PCMs can exhibit complex microstructures during solid–liquid phase transitions, with features like micro-crystal, or micropores of a few micrometers in size. On the other hand, nanostructured materials of different compositions (mostly metals and carbon-based materials) and dimension less than 1 µm, such as nanoparticles or nanofibers, are added to PCMs to form nano-enhanced hybrid PCM composites with improved thermal conductivity and charging and discharging rates [33]. XCT is an appropriate technology for morphological characterization of such nano-additives, as most of them are highly absorbing materials. Their manometric size, however, challenges the spatial resolution of the XCT system. Nano-XCT laboratory systems employing nano-focus X-ray sources and synchrotron radiation XCT are recommended for such applications, enabling to achieve voxel sampling of ∼hundreds of nm [95]. Owing to its high brilliance, monochromatic and parallel X-ray beam geometry, synchrotron XCT (SXCT) offers even shorter acquisition times, higher spatial and better contrast resolution than lab-based CT, but with the disadvantage of limited accessibility and limited user time.

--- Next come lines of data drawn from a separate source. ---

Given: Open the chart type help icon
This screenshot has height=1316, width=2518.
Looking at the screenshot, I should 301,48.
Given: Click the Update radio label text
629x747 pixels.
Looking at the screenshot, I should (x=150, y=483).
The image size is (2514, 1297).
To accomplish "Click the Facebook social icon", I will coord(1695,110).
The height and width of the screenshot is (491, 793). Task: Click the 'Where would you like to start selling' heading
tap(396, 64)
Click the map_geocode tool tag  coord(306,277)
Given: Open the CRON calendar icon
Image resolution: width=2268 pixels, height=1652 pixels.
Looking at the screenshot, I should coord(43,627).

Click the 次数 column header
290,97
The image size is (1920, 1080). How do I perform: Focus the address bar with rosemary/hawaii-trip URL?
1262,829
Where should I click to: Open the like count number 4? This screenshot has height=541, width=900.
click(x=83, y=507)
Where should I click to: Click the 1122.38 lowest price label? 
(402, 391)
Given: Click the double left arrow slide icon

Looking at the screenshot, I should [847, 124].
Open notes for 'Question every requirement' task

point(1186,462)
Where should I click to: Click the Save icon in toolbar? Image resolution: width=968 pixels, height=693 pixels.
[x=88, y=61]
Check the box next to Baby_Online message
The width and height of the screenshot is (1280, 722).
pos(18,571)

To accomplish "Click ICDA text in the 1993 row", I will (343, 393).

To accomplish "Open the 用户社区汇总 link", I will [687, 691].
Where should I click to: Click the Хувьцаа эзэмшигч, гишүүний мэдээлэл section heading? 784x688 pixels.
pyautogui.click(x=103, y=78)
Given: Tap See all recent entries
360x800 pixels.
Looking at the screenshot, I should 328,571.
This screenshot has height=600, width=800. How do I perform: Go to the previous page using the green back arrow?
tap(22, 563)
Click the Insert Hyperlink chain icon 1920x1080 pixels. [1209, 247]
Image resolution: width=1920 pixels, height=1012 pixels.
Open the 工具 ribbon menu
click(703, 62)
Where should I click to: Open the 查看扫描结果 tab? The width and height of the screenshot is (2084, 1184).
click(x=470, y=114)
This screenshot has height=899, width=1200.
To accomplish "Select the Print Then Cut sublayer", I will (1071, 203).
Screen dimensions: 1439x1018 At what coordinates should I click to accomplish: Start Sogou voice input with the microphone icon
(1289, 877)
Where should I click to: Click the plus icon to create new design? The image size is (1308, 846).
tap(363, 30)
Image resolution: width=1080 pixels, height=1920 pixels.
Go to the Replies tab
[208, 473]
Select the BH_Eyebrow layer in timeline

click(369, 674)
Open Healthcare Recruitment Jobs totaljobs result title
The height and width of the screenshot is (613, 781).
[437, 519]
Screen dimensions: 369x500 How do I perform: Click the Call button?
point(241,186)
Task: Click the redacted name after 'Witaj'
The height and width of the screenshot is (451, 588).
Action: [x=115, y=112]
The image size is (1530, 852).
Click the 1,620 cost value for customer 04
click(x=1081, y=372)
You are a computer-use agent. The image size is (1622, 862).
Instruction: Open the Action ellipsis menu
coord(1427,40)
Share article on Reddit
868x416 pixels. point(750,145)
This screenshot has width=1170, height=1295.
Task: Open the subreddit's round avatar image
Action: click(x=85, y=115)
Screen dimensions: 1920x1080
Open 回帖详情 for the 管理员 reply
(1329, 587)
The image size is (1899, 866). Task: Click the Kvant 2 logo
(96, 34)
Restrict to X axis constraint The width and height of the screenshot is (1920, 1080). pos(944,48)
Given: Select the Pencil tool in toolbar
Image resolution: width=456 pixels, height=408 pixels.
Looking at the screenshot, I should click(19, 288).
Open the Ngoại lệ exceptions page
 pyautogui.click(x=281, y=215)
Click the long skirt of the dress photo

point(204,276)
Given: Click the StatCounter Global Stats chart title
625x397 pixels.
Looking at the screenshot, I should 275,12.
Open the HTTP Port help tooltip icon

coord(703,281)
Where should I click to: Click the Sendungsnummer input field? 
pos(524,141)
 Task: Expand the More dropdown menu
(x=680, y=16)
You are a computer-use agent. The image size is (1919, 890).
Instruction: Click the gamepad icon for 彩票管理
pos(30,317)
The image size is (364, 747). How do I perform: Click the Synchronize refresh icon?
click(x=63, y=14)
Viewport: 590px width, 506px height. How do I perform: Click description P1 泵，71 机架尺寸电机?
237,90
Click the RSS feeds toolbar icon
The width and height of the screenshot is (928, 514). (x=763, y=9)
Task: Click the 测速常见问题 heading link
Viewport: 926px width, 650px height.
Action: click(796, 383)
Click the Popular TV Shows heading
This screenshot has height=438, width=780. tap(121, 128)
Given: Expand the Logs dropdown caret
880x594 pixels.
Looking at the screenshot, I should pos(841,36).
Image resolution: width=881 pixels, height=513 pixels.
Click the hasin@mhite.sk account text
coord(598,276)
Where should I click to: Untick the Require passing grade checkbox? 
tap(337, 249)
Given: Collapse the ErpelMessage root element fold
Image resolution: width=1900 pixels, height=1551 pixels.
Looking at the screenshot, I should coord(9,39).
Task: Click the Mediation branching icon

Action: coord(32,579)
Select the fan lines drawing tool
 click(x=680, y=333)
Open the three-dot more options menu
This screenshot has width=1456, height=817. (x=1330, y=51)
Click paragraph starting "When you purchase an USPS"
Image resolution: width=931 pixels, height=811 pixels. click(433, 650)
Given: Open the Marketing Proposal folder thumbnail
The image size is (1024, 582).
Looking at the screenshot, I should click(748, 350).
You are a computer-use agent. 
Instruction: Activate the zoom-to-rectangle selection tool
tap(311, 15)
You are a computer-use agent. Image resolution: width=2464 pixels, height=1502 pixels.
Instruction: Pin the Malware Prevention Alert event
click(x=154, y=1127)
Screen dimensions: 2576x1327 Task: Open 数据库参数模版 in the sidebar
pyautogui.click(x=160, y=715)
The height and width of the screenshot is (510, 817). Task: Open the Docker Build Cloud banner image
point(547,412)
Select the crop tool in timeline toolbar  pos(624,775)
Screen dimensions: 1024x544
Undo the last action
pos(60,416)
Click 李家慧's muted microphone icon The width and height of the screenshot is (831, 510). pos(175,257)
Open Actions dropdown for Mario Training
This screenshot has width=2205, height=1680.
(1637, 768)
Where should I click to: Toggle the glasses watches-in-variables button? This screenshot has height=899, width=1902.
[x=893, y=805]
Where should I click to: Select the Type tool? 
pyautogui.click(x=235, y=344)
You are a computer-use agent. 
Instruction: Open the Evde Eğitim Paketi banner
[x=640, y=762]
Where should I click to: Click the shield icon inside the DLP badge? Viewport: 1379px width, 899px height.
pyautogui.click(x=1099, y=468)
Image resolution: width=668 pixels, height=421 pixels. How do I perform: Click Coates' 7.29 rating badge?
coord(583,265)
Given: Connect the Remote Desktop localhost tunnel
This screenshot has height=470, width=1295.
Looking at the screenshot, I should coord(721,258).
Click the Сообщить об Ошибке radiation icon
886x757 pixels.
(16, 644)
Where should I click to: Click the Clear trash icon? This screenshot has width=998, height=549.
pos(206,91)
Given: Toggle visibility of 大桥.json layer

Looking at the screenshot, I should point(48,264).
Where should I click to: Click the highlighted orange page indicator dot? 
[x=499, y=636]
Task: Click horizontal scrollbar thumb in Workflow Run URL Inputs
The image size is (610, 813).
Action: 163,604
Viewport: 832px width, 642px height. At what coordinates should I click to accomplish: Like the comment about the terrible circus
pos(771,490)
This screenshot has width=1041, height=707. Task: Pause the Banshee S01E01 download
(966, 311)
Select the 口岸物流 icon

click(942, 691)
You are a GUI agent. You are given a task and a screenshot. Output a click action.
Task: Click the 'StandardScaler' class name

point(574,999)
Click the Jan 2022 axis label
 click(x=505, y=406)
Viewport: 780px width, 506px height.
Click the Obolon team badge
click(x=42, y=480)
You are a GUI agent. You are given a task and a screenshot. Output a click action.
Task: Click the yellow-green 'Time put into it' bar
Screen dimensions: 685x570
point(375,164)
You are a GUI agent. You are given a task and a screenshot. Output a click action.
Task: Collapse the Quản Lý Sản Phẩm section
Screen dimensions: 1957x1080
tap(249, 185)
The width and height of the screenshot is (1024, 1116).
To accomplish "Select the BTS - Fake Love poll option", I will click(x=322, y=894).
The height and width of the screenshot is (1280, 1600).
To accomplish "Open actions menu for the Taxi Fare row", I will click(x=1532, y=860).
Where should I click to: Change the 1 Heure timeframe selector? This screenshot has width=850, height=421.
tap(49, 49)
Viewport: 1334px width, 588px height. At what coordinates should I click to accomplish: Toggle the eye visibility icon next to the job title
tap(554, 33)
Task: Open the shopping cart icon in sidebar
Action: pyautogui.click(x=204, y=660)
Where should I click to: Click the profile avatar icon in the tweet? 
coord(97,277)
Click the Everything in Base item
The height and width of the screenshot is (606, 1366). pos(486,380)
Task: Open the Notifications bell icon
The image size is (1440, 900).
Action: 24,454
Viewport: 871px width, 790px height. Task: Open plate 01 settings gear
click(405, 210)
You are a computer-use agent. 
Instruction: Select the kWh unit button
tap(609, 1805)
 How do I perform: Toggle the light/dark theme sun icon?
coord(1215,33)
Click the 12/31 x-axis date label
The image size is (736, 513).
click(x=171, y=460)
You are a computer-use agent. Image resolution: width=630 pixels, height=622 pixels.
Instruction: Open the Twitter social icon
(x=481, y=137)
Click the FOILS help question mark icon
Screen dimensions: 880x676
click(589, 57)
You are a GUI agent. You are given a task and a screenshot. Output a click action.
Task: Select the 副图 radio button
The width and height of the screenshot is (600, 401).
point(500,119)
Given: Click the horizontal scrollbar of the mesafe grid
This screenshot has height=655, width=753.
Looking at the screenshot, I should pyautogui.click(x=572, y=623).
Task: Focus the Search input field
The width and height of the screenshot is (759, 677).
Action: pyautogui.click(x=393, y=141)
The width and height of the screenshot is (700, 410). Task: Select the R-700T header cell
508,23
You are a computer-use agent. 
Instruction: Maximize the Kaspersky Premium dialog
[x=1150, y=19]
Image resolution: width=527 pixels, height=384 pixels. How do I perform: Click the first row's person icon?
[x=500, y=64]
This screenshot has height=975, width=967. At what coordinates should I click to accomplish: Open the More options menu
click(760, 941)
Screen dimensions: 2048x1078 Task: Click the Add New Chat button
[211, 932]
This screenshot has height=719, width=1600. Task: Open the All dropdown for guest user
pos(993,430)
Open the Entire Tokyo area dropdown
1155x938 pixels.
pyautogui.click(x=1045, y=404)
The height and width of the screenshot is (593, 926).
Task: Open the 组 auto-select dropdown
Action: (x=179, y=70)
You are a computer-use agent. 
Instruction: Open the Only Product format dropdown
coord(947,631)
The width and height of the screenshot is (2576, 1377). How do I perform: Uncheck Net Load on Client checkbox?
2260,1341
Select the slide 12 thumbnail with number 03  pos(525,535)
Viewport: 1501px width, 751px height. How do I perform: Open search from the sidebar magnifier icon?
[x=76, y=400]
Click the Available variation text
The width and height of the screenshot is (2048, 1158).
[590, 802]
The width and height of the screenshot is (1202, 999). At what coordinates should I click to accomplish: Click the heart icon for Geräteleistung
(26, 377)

6.3. Segmentation Algorithms

It is common practice to use thresholding-based segmentation algorithms that exploit the properties of the image greyscale value distribution (histogram) of XCT images to segment PCM phases [78,87]. Successful applications of such approaches, however, are preconditioned to the occurrence of a multimodal greyscale value distribution. In case of PCM microstructures exhibiting complex pore networks (e.g., with pores largely varying in sizes) or phases with somewhat similar absorption properties, thresholding algorithms fails, thus phases quantification result inaccurate. In such cases, specialized (AI-based) segmentation algorithms as, for example, a convolutional neural network, which learn complex patterns from the image data are recommended for accurate PCM phase segmentation.

6.4. High Throughput

Advances in CT technology have significatively reduced scan time in laboratory XCT systems to less than a minute. However, XCT scans can still take several minutes or even up to an hour, depending on the XCT device and the detailed imaging. This could be inappropriate to image fast processes occurring on a seconds-to-minutes time scale. It is here recommended to use the state-of-the-art XCT instrumentation combined with optimized image acquisition protocols.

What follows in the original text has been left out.